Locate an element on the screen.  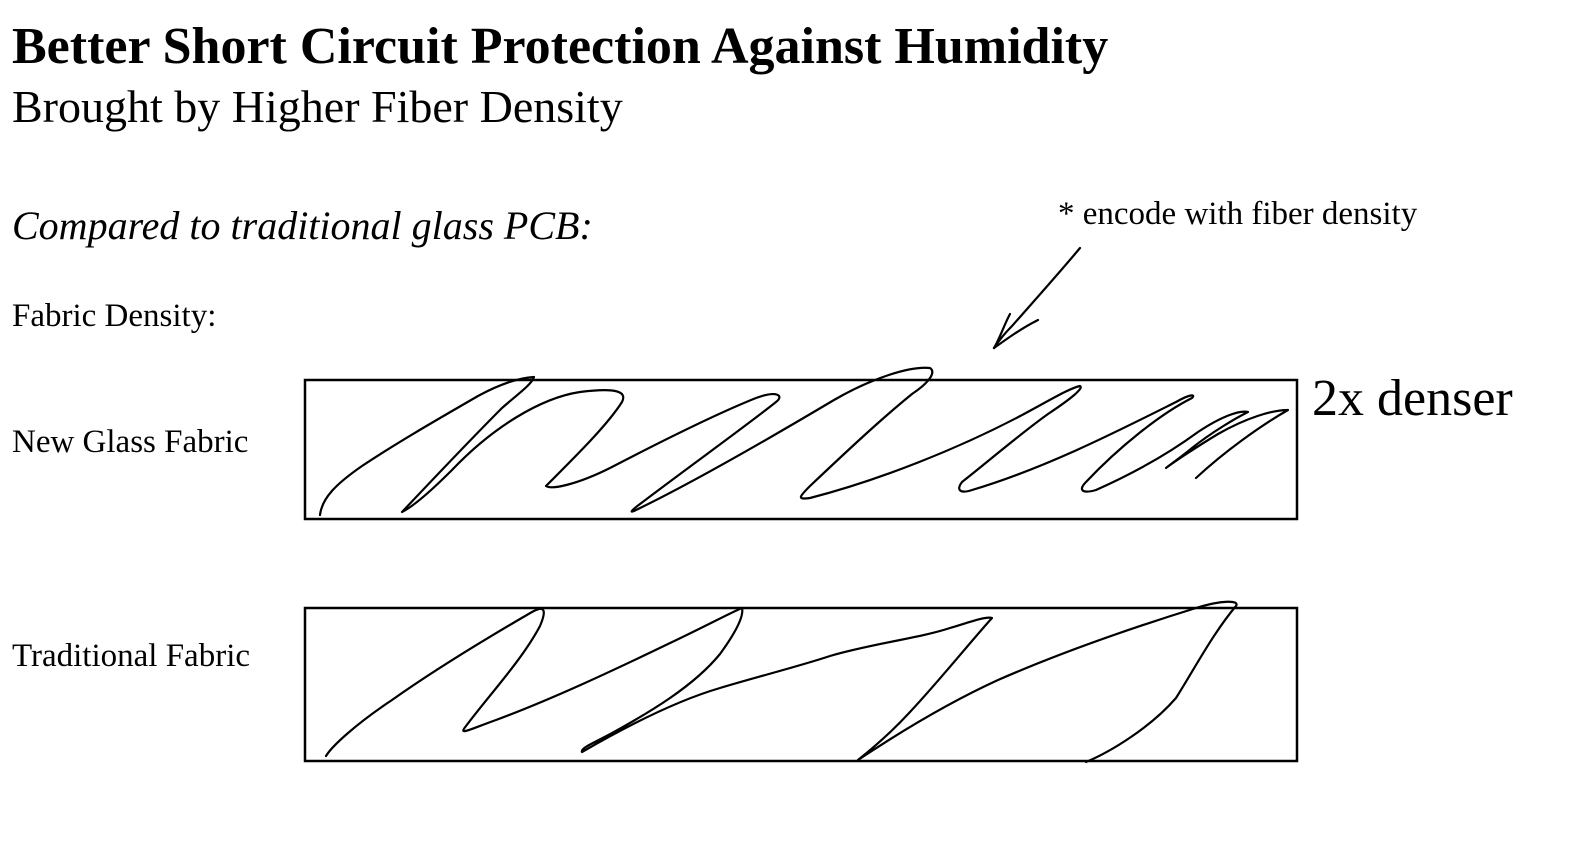
annotation-arrow is located at coordinates (1037, 298).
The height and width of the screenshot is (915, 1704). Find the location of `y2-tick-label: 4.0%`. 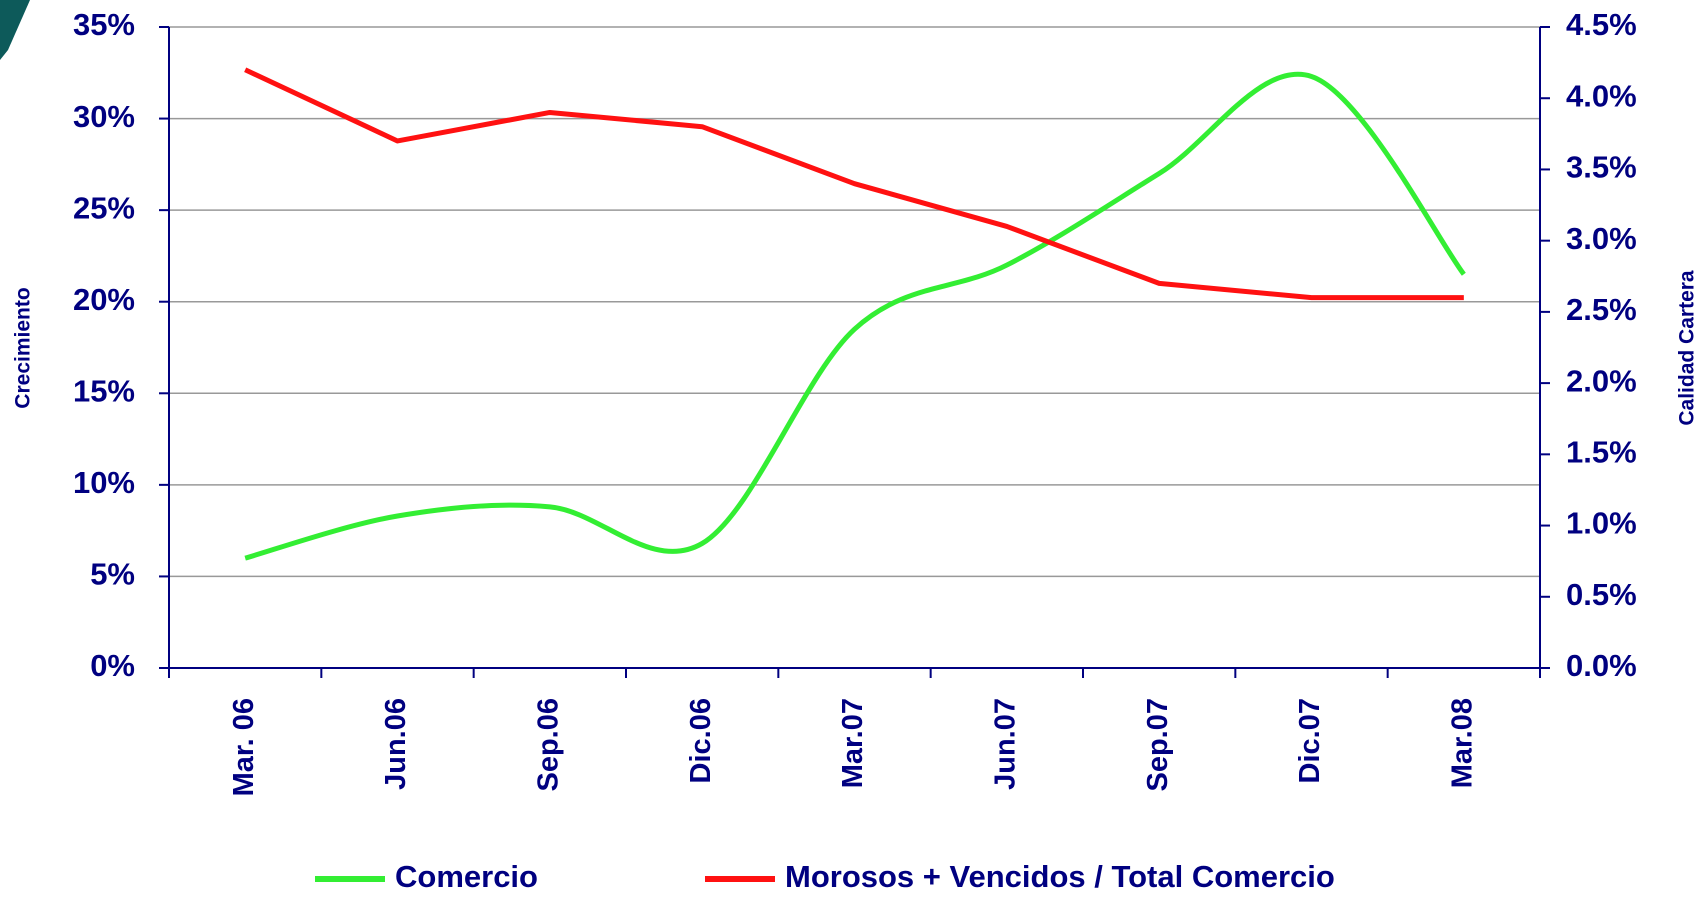

y2-tick-label: 4.0% is located at coordinates (1602, 96).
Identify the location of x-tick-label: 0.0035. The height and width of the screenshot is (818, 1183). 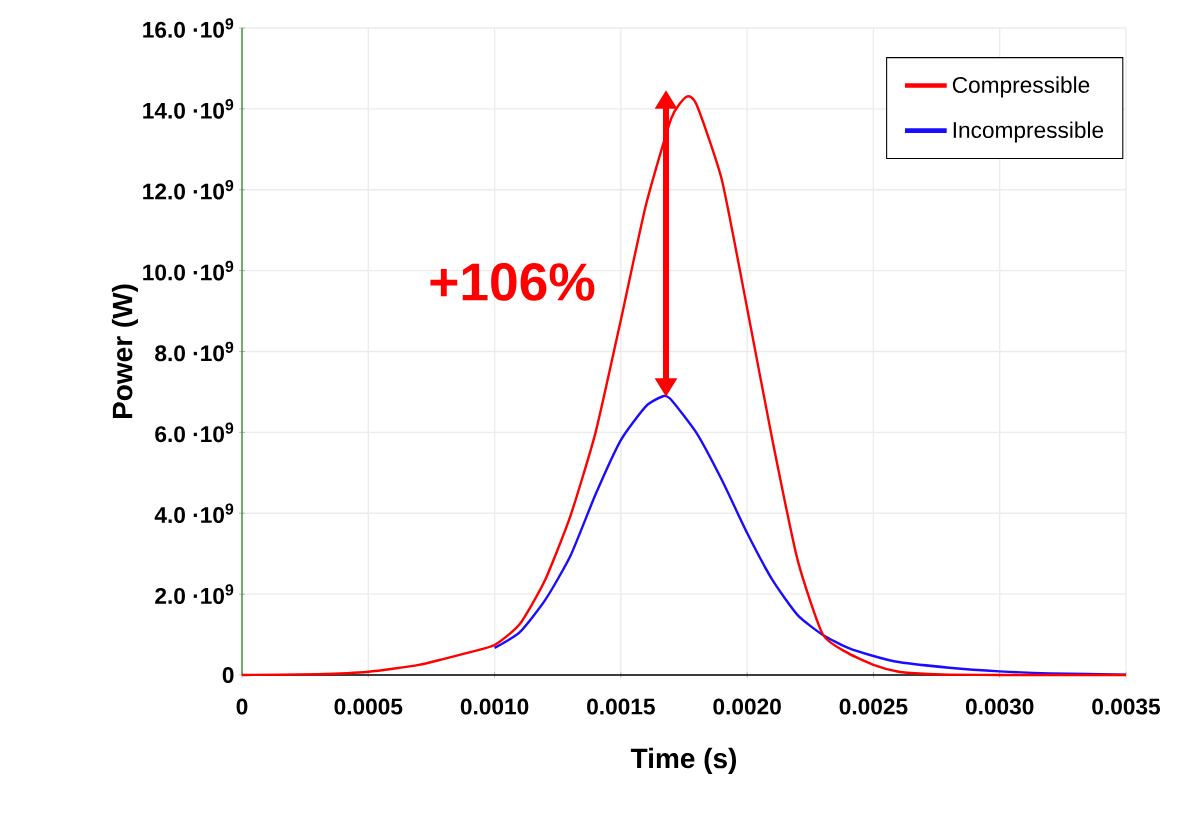
(1126, 706).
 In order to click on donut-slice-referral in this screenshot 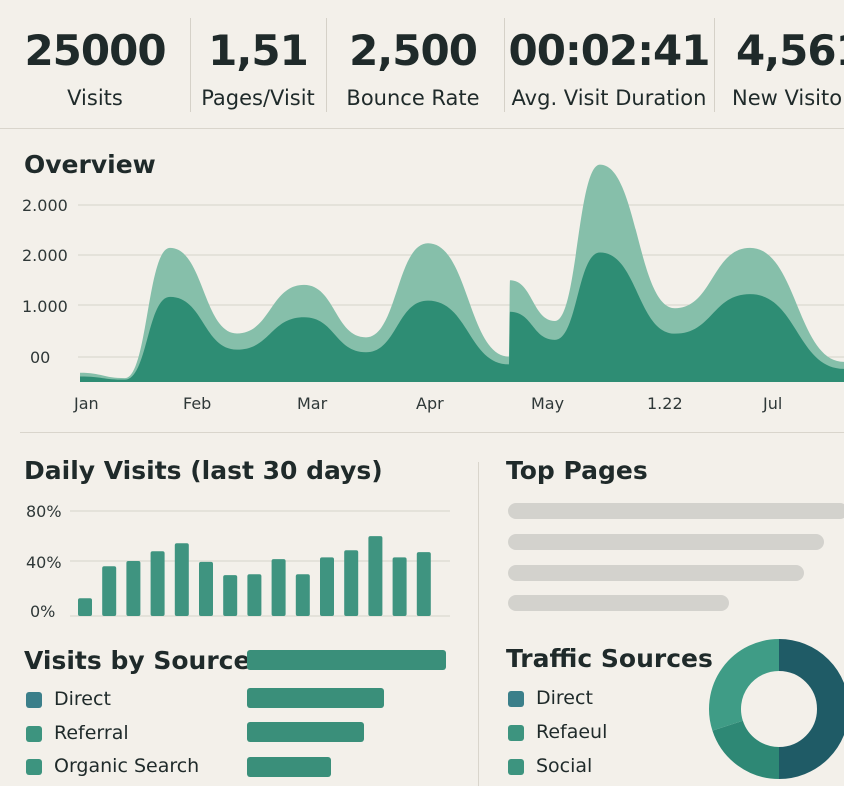, I will do `click(746, 750)`.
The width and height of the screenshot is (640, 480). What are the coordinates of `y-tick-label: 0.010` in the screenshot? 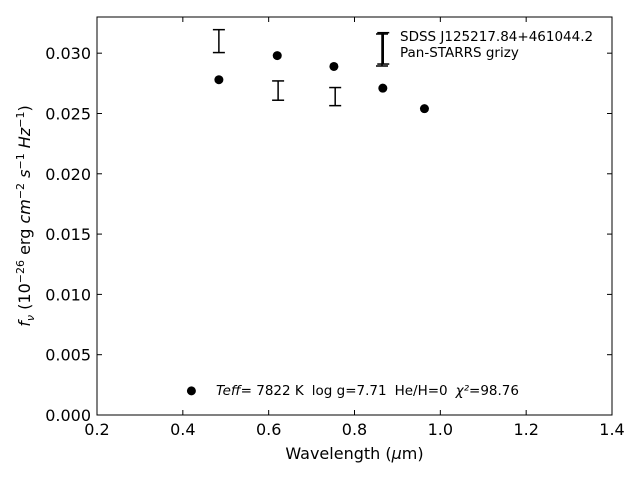 It's located at (68, 294).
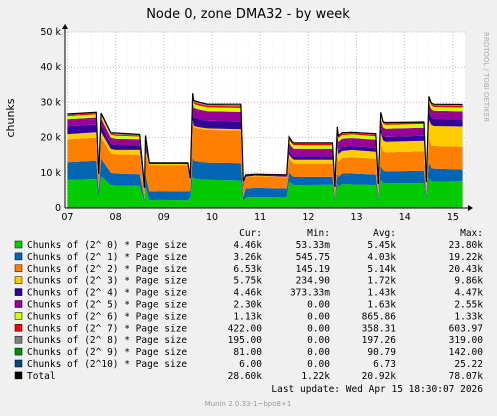 The image size is (497, 416). I want to click on legend-value-avg: 5.45k, so click(382, 246).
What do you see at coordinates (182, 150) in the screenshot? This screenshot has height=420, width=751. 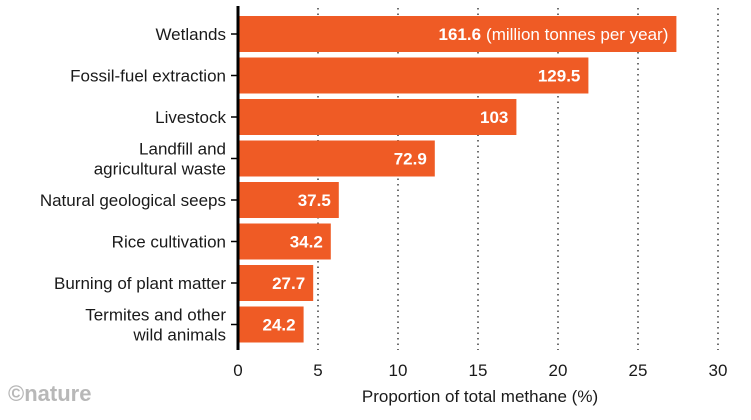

** DIRECTIONS **
Copy the items word for word, from the line holding "The height and width of the screenshot is (915, 1704)." through the line holding "y2-tick-label: 4.0% is", including both of those lines. Leave out the pictures.

** WRITTEN SOLUTION **
The height and width of the screenshot is (915, 1704). Find the location of `y2-tick-label: 4.0%`. 

y2-tick-label: 4.0% is located at coordinates (1602, 96).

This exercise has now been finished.